The trick to placing the two overs in phase with each other is to make sure that the grid of the two microphones is at equal distance from the center of the snare drum.
To make sure of this, you can use a very common microphone cable and let the drum hold the end of the snare well, perhaps by the drummer himself, swinging the cable between the two microphones and making sure it extends over the same distance.

When panned, these two microphones alone should give you a fully balanced, clear and powerful stereo recording of your kit. You should hear the crack of the snare exactly in the center, the plates around very open and the drums very powerful and clear.
What will be missing in this phase of the configuration will be the kick punch and a bit of thickness of the snare. Here's what the other two microphones are for now.

Once you have ascertained that the overheads sound good on their own, the final 10% remains to complete the technique. Take the kick microphone and place it on the resonant outside of the case. Put it in a point where you can have the fullness of the attack, so as to complement the recording of the over.
For the snare, place the microphone 5 cm above the snare circle. Experiment with the right angle to get the desired timbre, don't be satisfied right away because a dynamic well placed can make the divine snare drum.

Remember that these two dynamic microphones just need to complement the sound, the substance of this must come from the over, if this is not trying not to use them to put a piece, but go back and try to have a good image of the kit already with the first two main microphones. This is the key to the Glyn Johns method.

Microphones that are too light will not perform as well in this technique, as are not too accurate microphones.

As for the mix, obviously place the kick microphones and snare in the center, as you would in any other normal situation. Then take the over positioned over the snare and pannalo half to the right, say at 3, without going too far to the right.

As for the other one, the one placed above the eardrum, place it at the far left of the pan. This serves to give a sense of great depth to the whole kit. Starting from this position obviously you do the necessary tests and don't forget to use your ears instead of your eyes when I mix.

Remember these steps to get the most out of this technique:

Try to always have new skins (resonant and hinged), a kit of new skins patently matched can do wonders for the sound of a battery and bring even a mediocre set to glory.

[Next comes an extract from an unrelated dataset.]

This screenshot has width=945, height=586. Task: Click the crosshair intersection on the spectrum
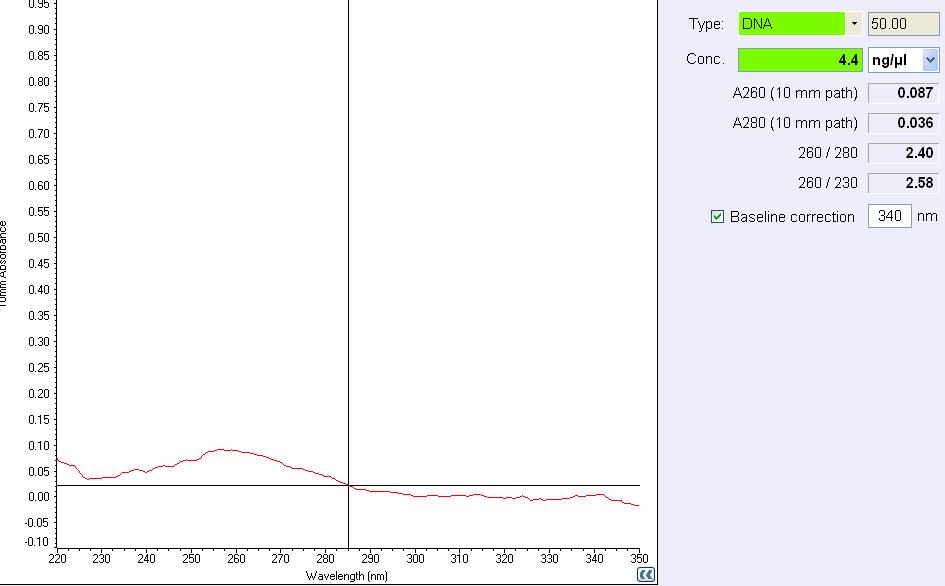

The room where you record is fundamental to get the best from Glyn Johns, as this is a very airy technique, it portrays much reverberation and reflections in the room, so to have the classic Bonham sound you need very large spaces (if you are curious go online to search for how it was recorded the battery in the fourth disk of the Zeppelins …). The better the room sounds, the better the recording will be.

There are no fixed rules. Use this method as a starting point and learn to adapt it to your needs, every battery, every room and every drummer are different, don't be afraid to experiment and move your microphones around. Once you understand the basic technique you will know what to do to get the sound you want.

Legend has it that this technique was discovered by pure chance, that this serves as an inspiration for you to experiment in your turn without being afraid.